■ **Extracted text**

EXPLAINING A POP-UP RIOT
In Switzerland, which claims to be neutral, the country is divided into cantons like counties. Each one keeps order with either a policeman or a pastor. Either. They do not achieve this with intimidation or punishment, but through the shared sense of reality. It works pretty well until some unexpected force discredits that sense. Like a pop-up riot in the midst of a killer pandemic and economic dislocation.
This is a phenomenon that repeats and therefore is subject to interpretation and analysis. There is a body of thought about the entanglement of government and religion that has recurred from Jonestown to the Crusades, from ghetto gangs to World War. Today there is new thought about how our brains organize and interpret what comes to us through our senses and through interaction with other people who enlarge our thought intake. This may be an invitation to madness.
“What differentiates this from a riot or a lynch mob is the fact of police coordination and directions from the DOD and Executive Branch. Those two things make this a coup attempt, a genuine attempt at a violent takeover. Dismissing it as a LARP is inaccurate.” (Tweet)
“A LARP is a type of interactive role-playing game in which the participants portray characters through physical action, often in costume and with props.” (Google)
In the past on this blog I’ve talked about things like Mardi Gras, or Halloween or spring break where a formalized and expected event has developed that makes the lowest the highest, mocks authority, and abandons convention in a kind of tension-breaker, stress-reliever, safe defiance.
“Many rituals considered to effect purification do not utilize any of the specific purifying techniques outlined above. They simply make use of techniques believed to have generalized ritual efficacy, no matter what the disorder. Thus, some purification rites involve reversals, especially reversals of roles between men and women, on the general principle that they represent a return to chaos and then a change back to order. Another widely practiced ritual principle involving the symbolism of reversal is that of death and rebirth; man and the world, with all their disorders, are symbolically put to death and then symbolically renewed in a purer and better state.” (Britannica)

■ **Work instruction**
Carry the essay on the pop-up riot forward from its last sentence, which ends with the Britannica quotation.

(Stored entries)
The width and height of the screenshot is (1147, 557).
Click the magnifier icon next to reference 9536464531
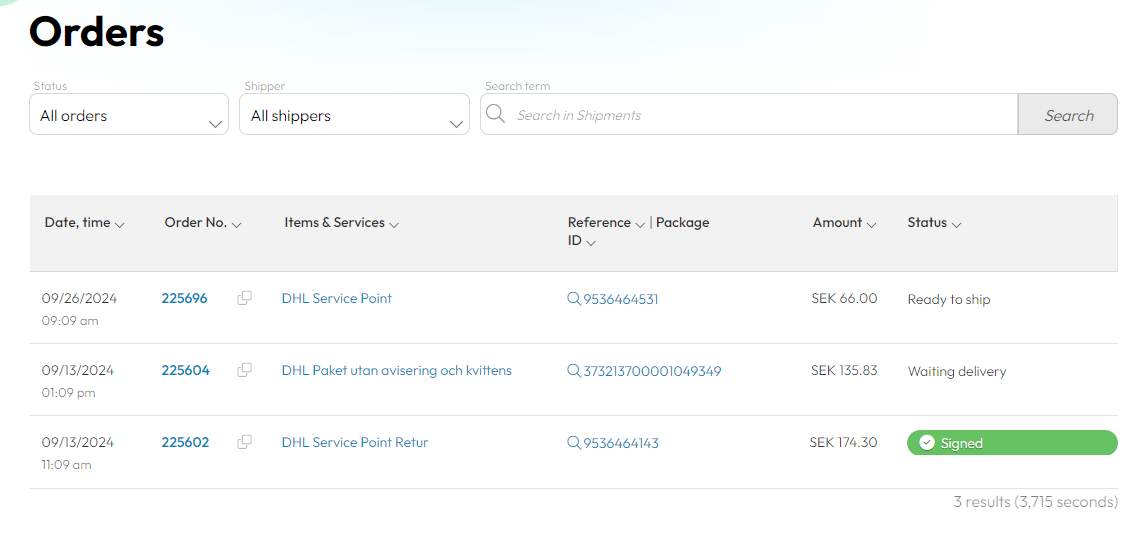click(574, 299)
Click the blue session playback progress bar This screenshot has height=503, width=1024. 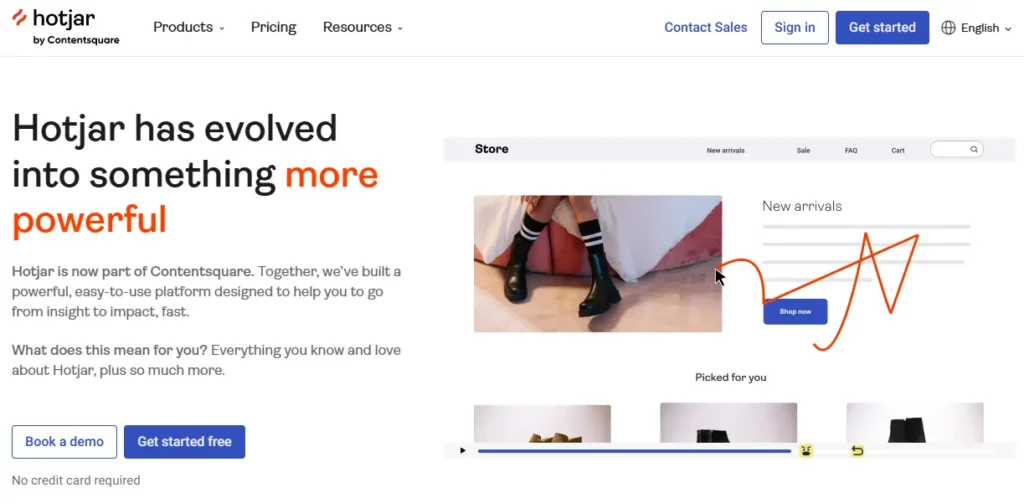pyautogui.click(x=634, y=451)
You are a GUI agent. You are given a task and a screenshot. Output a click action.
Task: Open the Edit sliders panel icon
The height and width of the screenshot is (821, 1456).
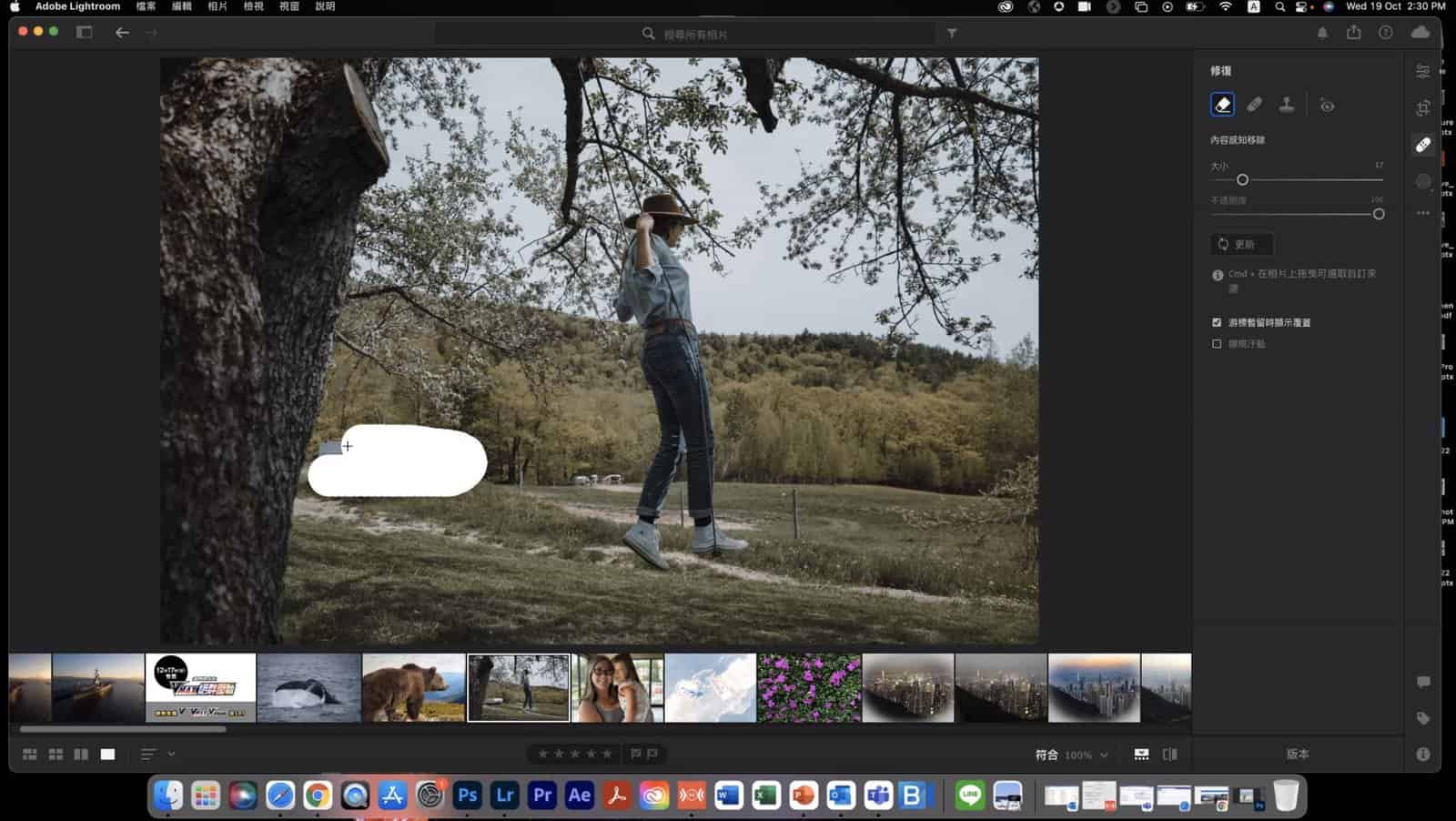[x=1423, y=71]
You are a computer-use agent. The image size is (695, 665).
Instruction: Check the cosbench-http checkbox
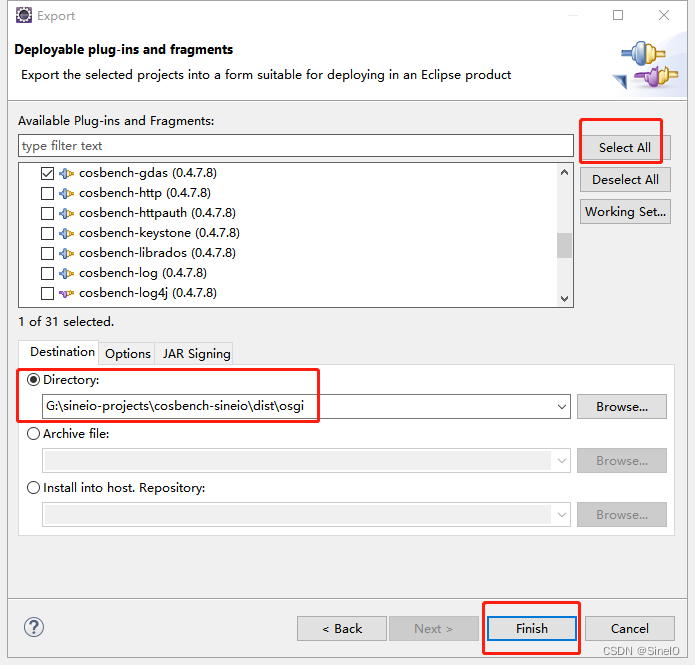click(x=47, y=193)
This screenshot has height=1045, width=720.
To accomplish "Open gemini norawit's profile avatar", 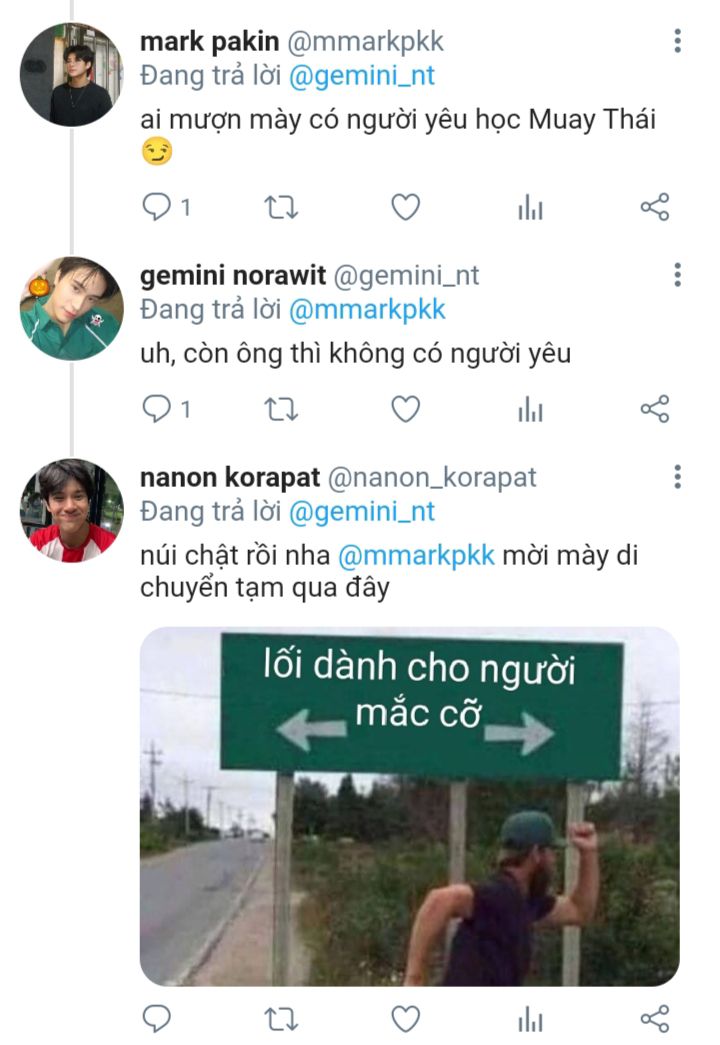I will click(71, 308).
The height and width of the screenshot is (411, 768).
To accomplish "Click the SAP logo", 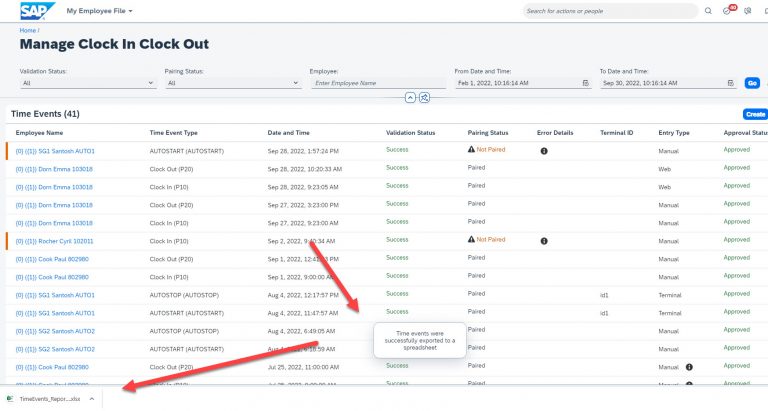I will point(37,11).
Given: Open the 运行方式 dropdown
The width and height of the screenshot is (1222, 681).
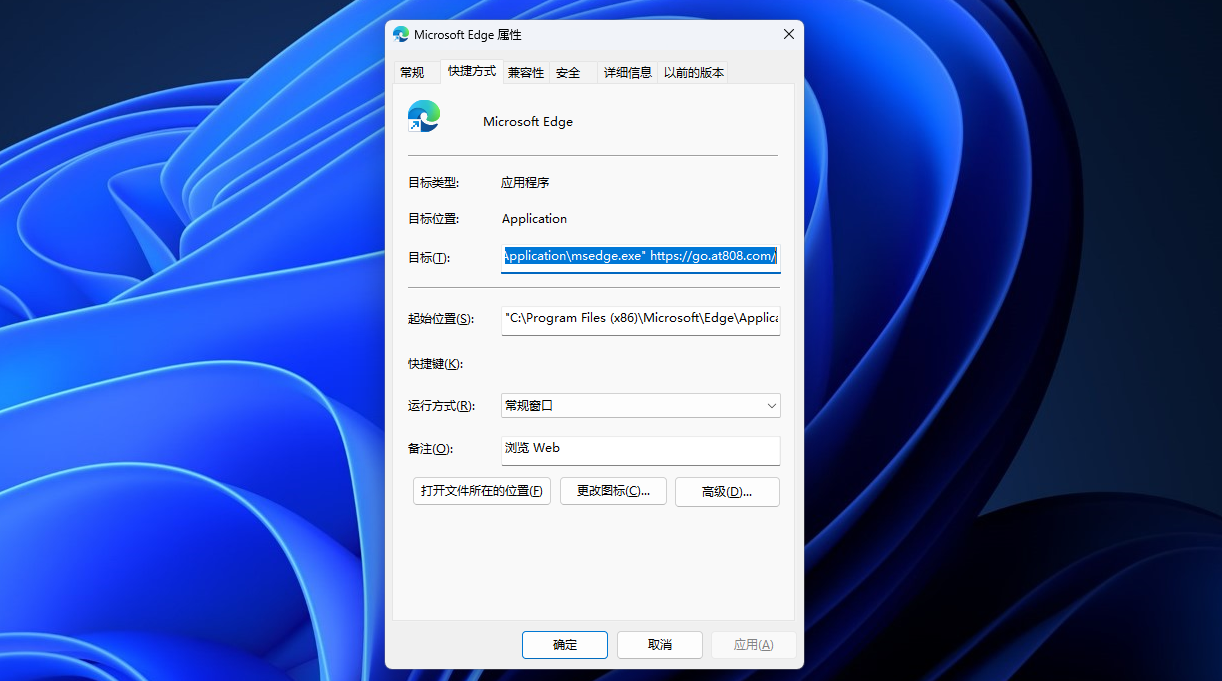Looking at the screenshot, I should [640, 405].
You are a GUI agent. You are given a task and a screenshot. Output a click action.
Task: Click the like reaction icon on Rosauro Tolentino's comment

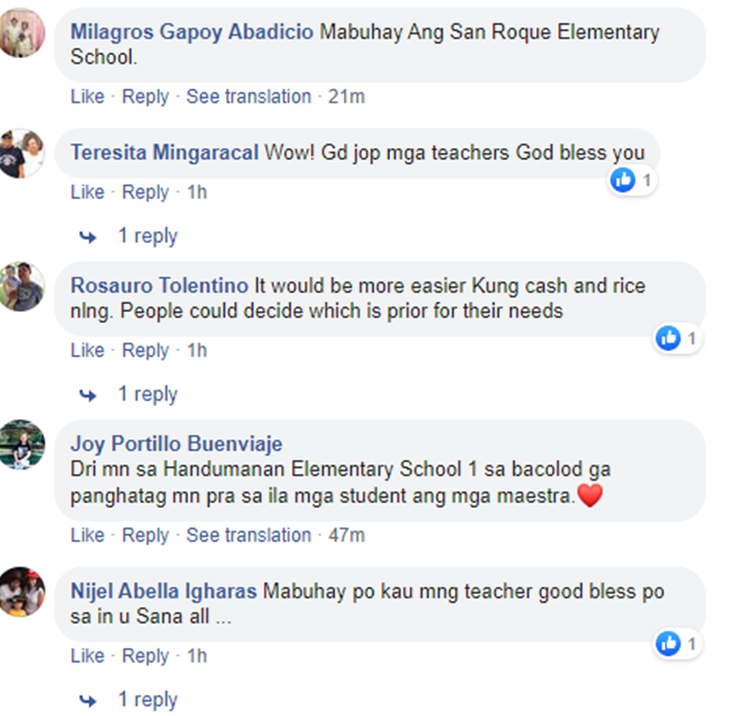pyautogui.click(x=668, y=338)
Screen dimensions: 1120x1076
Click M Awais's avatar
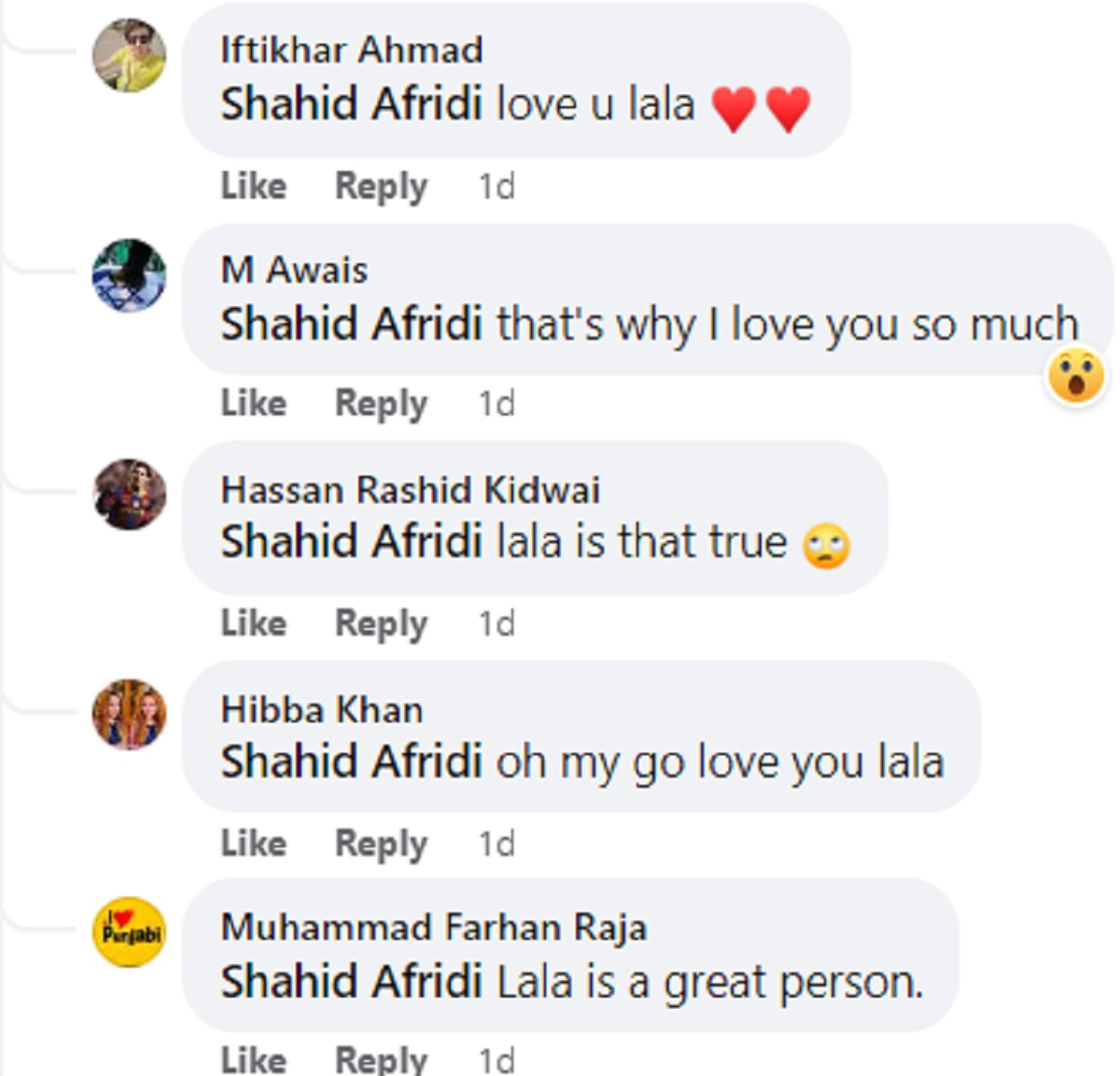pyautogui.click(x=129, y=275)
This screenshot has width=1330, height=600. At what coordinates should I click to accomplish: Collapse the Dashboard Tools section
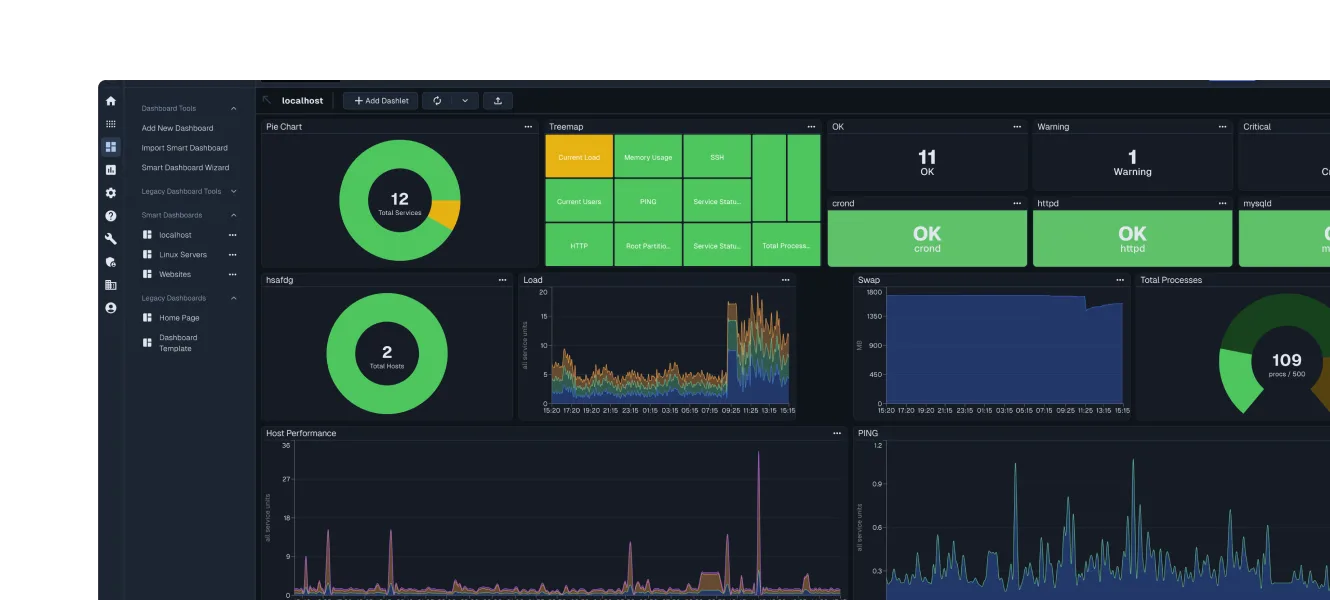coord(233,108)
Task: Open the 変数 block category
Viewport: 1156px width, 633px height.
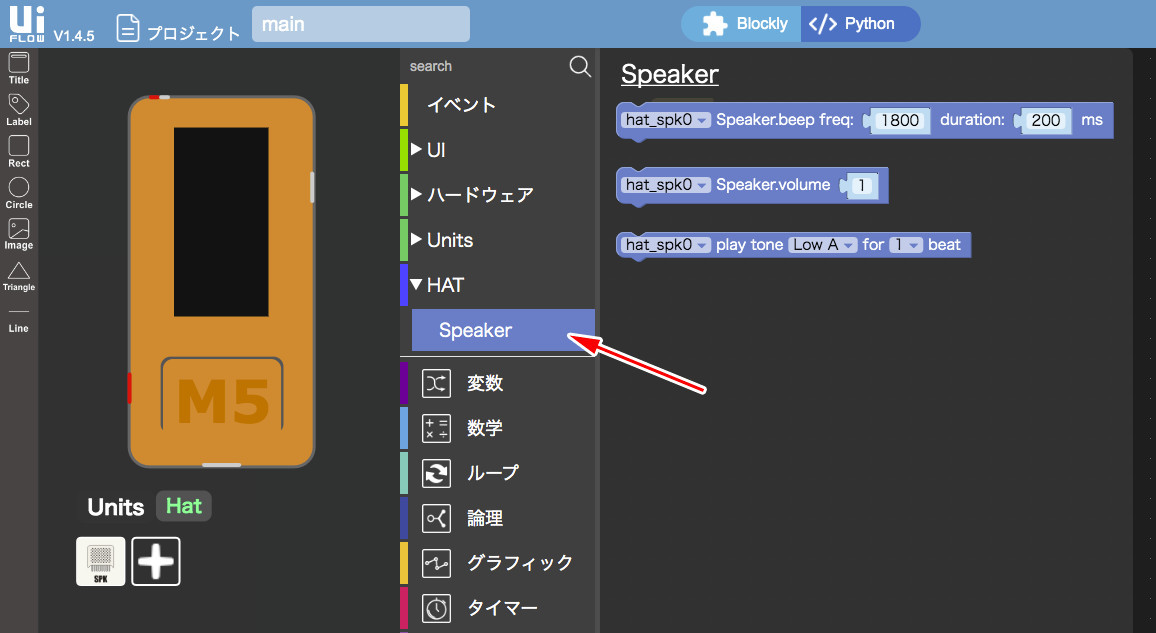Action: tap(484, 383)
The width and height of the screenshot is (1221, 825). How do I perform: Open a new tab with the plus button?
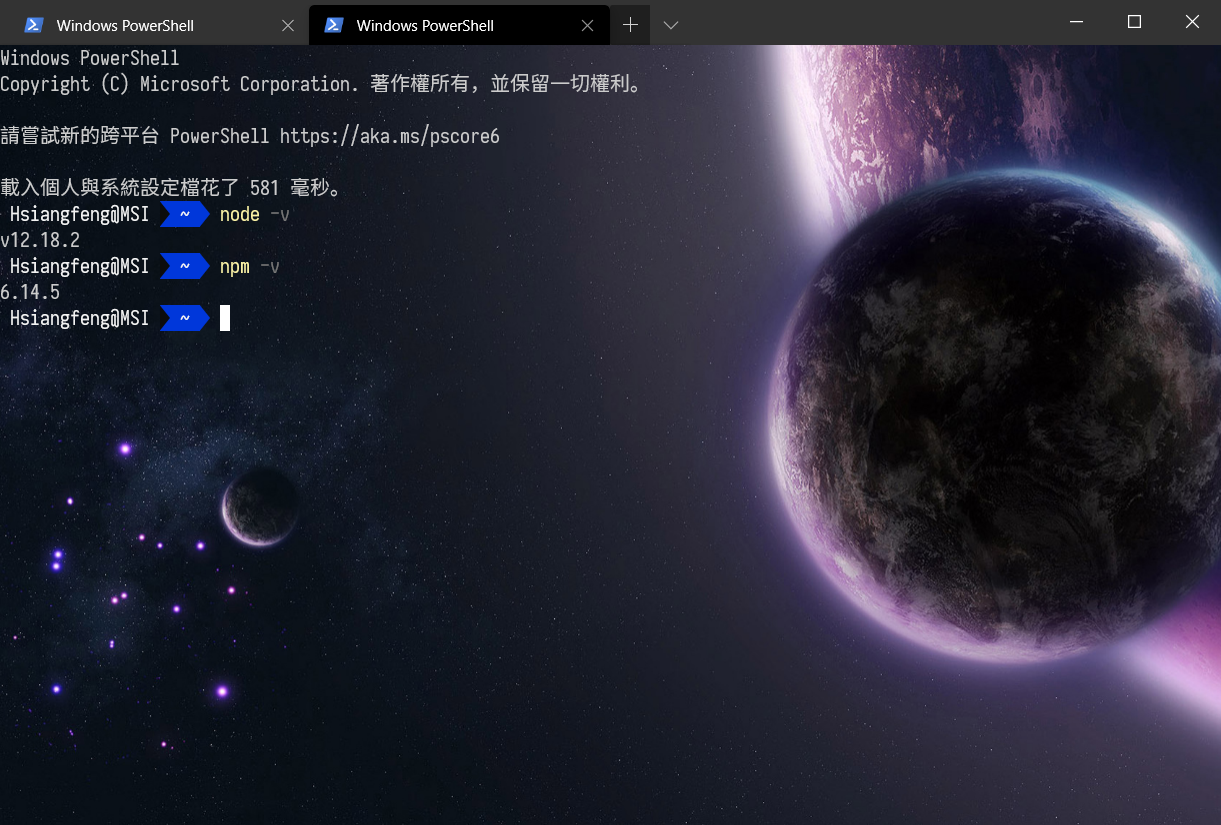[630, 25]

■ **Expected output**
In the past I’ve also talked about the premise of Victor Turner in “The Ritual Process” that an invisible virtual construct of interactive space can be “liminal” — entrance into a constructed “place” that is a kind of time-out, king’s X, sanctuary.
But this riot was different. In the first place, it was only a cover for a true criminal and treasonous overthrow of the key to democracy. In the second place, there has rarely been enough wealth in a country for so many people to fly in for a few days. Third, there is no consensus except fear and helplessness as the pandemic kills many and the environmental movement shows us destruction. Despair seems realistic so why not go crazy?
Here’s a little cautionary tale. An indigenous practice on the northern prairie is the sweat lodge, not so different from the Scandinavian sauna but improvised from hot stones splashed with water to make steam. When whites encountered it, the practice was both for cleansing of bodies and a ritual retreat for renewal of the spirit. Then the therapy movement got hold of it and encouraged confession with the group replacing a priest.
One person always stayed outside to heat the stones on a fire, carrying them to the 100 willows bent into a dome and covered with skins and blankets. He also served as a safeguard monitor. Some groups encouraged nakedness, some separated genders or barred women, etc. There were lots of little particularities for ritual elaboration.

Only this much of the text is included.